Dress comfortably. Wear comfortable shoes and loose-fitting clothes to make getting around the airport or getting to your hotel easier and less stressful.

Carry a medical kit. For emergencies, take a safety kit with you that includes bandages, safety pins, aspirin, and medications to fight nausea and diarrhea.

Board the plane ASAP. Getting on the plane sooner instead of dawdling in the airport will leave you more time to find a place to store your bag, get a pillow and have your pick of magazines.

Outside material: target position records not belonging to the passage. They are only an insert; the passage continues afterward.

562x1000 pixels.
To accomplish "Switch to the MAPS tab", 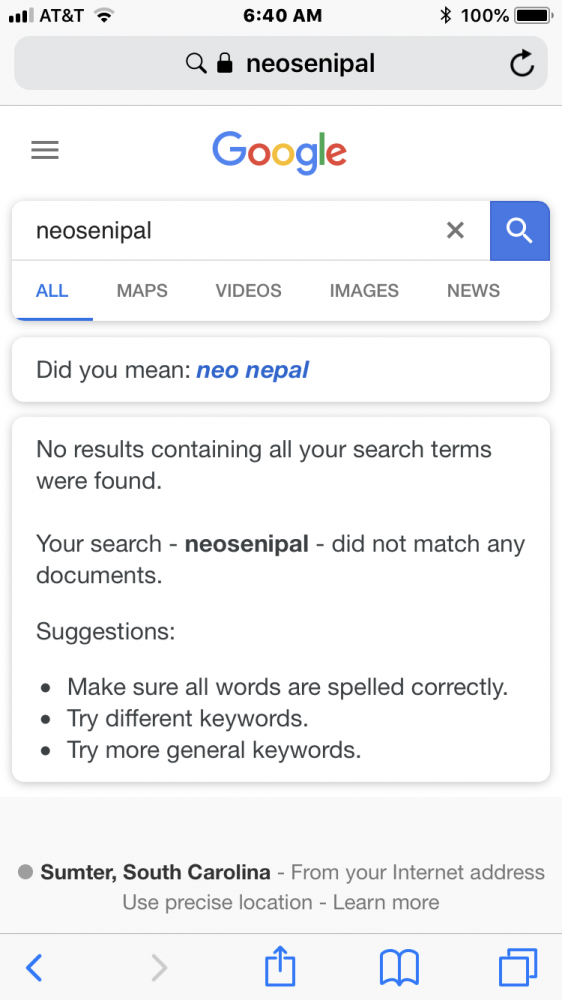I will [x=142, y=291].

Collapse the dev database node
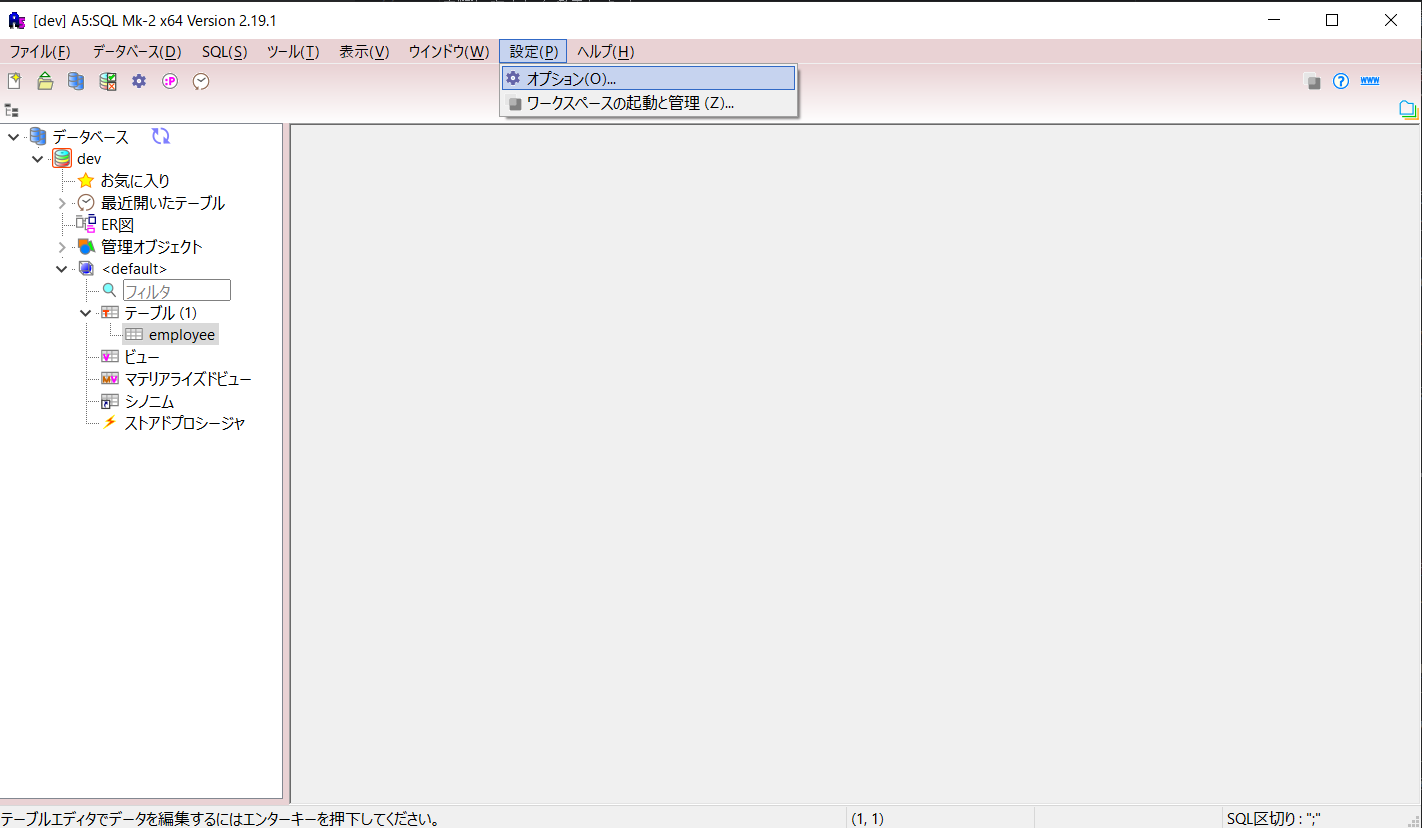click(x=37, y=159)
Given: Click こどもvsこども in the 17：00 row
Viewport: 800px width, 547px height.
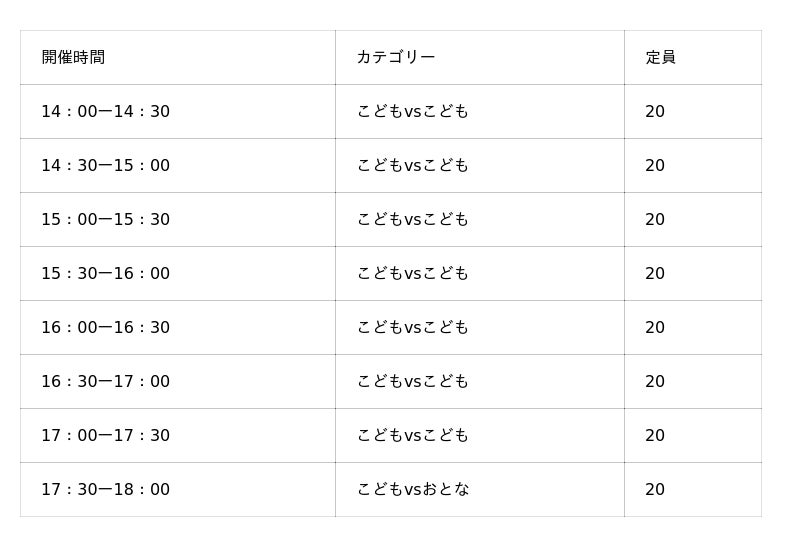Looking at the screenshot, I should [x=412, y=436].
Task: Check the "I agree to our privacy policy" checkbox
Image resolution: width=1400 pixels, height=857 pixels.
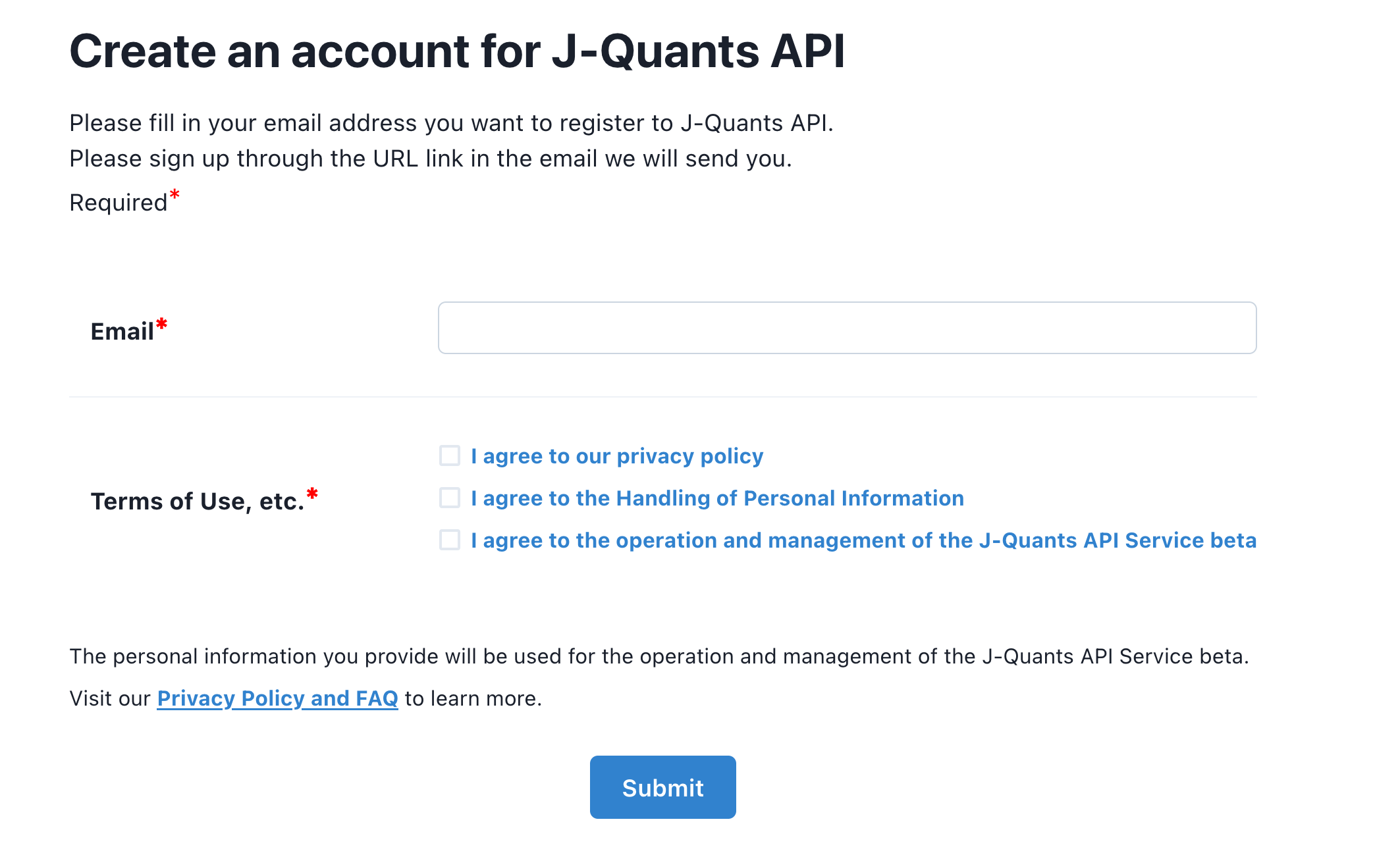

Overseas tips. Apply for your passport several months in advance of your trip.

– Research business and social customs before you visit a foreign country.

– If you travel frequently to a particular country, have your business cards printed in English on one side and in that country’s language on the other.

– At international hotels, introduce yourself to the concierge. They are an excellent source of information for travelers on local customs, how to get around a city, good places to eat and sights to see.